*** DATA EXTRACT ***
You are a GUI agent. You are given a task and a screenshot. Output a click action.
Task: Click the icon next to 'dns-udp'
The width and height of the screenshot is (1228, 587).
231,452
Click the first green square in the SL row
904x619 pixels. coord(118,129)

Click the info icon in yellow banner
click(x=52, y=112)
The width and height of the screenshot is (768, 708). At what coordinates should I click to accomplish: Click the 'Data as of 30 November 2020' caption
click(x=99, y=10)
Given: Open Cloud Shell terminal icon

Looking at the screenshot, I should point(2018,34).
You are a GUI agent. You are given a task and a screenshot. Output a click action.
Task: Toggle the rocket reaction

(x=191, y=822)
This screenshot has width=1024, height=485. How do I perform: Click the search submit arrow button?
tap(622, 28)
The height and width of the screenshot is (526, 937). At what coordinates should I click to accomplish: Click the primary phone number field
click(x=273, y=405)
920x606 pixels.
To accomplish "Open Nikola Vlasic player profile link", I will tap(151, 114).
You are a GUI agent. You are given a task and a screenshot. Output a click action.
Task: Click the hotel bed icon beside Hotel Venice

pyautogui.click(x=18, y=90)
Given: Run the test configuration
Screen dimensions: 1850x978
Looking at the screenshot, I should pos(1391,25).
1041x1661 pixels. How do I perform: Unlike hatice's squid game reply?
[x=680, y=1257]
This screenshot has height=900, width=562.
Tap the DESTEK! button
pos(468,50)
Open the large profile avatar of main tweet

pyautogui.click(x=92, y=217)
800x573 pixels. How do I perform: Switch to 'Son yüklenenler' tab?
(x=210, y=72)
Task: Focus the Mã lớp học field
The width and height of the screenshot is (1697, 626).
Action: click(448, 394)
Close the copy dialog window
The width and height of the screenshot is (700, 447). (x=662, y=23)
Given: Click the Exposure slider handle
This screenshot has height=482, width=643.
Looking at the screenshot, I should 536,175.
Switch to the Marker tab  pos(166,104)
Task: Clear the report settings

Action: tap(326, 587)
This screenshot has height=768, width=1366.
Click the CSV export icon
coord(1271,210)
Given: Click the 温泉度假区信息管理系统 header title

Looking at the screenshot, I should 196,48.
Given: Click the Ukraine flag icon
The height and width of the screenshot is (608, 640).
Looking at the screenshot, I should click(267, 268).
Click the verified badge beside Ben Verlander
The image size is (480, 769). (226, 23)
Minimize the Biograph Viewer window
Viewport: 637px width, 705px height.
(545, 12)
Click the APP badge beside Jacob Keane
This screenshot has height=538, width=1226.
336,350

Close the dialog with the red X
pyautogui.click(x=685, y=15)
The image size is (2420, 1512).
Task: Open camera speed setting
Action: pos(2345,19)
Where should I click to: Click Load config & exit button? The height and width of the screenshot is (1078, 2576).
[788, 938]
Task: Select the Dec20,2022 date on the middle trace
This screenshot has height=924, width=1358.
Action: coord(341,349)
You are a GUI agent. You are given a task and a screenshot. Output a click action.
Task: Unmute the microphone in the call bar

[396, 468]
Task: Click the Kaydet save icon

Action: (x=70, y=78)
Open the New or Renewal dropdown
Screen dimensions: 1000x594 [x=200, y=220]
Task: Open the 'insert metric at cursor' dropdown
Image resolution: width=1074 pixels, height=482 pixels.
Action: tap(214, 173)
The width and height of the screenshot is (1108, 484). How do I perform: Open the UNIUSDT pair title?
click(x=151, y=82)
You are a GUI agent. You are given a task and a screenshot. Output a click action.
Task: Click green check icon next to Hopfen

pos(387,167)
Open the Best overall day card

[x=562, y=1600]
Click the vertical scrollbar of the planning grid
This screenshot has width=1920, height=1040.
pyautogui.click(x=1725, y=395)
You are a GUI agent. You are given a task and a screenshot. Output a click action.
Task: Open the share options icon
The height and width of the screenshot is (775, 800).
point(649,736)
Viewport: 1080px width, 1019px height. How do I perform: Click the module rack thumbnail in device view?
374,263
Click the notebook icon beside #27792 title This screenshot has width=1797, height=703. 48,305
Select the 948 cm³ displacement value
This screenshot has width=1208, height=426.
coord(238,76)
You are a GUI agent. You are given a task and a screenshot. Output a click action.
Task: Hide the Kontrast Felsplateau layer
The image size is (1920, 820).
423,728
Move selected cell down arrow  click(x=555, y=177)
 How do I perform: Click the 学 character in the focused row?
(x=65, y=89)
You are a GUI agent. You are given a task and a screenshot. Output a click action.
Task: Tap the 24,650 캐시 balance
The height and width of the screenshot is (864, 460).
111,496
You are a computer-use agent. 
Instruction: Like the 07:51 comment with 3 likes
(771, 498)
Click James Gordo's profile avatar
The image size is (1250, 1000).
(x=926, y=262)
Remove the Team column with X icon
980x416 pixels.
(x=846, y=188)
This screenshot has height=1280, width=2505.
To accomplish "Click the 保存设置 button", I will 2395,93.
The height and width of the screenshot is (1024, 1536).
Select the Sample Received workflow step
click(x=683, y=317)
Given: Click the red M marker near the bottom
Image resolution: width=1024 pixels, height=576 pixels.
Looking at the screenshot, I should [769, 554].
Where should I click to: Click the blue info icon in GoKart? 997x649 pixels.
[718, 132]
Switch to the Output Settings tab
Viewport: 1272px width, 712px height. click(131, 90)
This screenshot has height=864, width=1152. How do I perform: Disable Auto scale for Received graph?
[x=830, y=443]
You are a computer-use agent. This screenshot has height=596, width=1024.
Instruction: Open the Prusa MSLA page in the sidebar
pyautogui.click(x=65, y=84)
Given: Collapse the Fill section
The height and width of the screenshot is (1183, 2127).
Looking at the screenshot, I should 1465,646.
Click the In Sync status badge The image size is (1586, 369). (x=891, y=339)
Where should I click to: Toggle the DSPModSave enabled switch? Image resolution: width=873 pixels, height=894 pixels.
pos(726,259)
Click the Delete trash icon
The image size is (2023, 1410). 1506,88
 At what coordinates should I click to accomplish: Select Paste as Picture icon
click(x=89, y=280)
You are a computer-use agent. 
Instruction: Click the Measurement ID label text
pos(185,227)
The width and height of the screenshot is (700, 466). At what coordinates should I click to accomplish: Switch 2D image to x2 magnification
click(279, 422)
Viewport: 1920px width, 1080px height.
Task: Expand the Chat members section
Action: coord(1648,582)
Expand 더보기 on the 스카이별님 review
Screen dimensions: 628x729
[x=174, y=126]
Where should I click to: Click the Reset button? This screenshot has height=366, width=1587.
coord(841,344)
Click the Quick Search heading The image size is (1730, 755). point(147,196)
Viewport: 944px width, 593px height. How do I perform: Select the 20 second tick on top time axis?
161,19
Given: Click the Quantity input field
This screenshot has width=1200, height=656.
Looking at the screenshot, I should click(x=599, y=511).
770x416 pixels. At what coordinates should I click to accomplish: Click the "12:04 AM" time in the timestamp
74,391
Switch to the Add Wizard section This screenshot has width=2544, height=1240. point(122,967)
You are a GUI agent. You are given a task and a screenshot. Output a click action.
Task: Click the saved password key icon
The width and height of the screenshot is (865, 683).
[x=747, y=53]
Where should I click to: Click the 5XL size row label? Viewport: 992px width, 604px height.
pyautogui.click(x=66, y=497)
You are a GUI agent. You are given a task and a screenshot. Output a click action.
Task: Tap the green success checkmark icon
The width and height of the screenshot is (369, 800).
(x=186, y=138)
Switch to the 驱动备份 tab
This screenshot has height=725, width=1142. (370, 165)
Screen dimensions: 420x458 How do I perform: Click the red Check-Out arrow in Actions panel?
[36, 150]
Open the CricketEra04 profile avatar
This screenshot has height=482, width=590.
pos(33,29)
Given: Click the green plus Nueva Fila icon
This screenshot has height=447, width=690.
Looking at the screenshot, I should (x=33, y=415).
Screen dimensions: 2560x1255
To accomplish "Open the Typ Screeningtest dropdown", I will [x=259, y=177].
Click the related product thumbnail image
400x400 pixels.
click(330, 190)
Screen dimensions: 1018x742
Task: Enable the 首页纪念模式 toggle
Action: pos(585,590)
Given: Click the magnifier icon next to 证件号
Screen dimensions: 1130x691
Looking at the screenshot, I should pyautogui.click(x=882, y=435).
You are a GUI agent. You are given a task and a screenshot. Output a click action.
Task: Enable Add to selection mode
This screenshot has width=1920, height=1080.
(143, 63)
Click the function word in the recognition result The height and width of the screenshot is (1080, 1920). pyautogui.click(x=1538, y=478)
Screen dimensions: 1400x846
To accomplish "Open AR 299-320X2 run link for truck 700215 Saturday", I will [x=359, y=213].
***
* [PROBLEM STATEMENT]
Which lines in the data above contain the word "Received"? List each of them in full.

* [OUTPUT FOR THIS EXERCISE]
Select the Sample Received workflow step
This screenshot has height=864, width=1152. How do I perform: Disable Auto scale for Received graph?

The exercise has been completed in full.